Probing Nuclear Spin Effects on Electronic Spin Coherence via EPR Measurements of Vanadium(IV) Complexes

Inorg Chem. 2017 Jul 17;56(14):8106-8113. doi: 10.1021/acs.inorgchem.7b00794. Epub 2017 Jun 28.

Abstract

Quantum information processing (QIP) has the potential to transform numerous fields from cryptography, to finance, to the simulation of quantum systems. A promising implementation of QIP employs unpaired electronic spins as qubits, the fundamental units of information. Though molecular electronic spins offer many advantages, including chemical tunability and facile addressability, the development of design principles for the synthesis of complexes that exhibit long qubit superposition lifetimes (also known as coherence times, or T2) remains a challenge. As nuclear spins in the local qubit environment are a primary cause of shortened superposition lifetimes, we recently conducted a study which employed a modular spin-free ligand scaffold to place a spin-laden propyl moiety at a series of fixed distances from an S = 1/2 vanadium(IV) ion in a series of vanadyl complexes. We found that, within a radius of 4.0(4)-6.6(6) Å from the metal center, nuclei did not contribute to decoherence.
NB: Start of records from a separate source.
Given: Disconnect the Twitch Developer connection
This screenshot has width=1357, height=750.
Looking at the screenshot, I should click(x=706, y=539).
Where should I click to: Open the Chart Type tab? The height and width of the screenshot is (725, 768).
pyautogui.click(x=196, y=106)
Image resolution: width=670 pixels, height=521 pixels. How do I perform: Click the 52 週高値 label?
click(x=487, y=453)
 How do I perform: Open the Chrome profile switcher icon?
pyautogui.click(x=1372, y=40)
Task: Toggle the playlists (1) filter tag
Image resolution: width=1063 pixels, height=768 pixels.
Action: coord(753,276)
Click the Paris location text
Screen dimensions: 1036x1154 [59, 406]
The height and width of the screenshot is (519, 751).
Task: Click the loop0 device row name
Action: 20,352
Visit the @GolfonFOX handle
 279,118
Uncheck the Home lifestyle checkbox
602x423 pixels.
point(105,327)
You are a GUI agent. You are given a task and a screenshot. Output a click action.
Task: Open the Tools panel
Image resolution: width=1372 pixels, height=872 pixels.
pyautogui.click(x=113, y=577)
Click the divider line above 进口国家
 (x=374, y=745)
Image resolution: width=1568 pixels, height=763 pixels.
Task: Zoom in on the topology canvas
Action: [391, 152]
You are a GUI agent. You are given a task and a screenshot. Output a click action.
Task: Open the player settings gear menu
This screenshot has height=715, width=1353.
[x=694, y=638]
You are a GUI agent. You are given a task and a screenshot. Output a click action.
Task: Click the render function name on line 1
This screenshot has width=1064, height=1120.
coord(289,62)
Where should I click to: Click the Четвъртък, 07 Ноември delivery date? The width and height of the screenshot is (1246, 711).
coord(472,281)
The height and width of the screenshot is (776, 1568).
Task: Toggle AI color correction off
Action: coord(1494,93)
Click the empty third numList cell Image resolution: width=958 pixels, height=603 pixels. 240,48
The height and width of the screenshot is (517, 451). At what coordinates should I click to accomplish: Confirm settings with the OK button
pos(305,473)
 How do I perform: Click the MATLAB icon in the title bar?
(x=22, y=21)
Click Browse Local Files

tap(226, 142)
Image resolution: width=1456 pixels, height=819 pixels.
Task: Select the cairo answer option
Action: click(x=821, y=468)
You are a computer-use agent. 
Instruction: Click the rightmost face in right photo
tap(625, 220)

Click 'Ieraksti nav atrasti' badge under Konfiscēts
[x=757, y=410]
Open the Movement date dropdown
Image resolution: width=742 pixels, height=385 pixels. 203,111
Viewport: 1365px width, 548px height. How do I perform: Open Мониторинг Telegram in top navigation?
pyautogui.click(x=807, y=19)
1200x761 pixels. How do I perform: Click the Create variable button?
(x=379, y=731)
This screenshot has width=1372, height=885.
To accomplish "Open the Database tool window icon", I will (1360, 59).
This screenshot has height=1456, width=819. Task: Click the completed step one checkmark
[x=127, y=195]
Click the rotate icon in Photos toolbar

To assess the generality of this important design principle and test its efficacy in a different coordination geometry, we synthesized and investigated three vanadium tris(dithiolene) complexes with the same ligand set employed in our previous study: K2[V(C5H6S4)3] (1), K2[V(C7H6S6)3] (2), and K2[V(C9H6S8)3] (3). We specifically interrogated solutions of these complexes in DMF-d7/toluene-d8 with pulsed electron paramagnetic resonance spectroscopy and electron nuclear double resonance spectroscopy and found that the distance dependence present in the previously synthesized vanadyl complexes holds true in this series. We further examined the coherence properties of the series in a different solvent, MeCN-d3/toluene-d8, and found that an additional property, the charge density of the complex, also affects decoherence across the series. These results highlight a previously unknown design principle for augmenting T2 and open new pathways for the rational synthesis of complexes with long coherence times.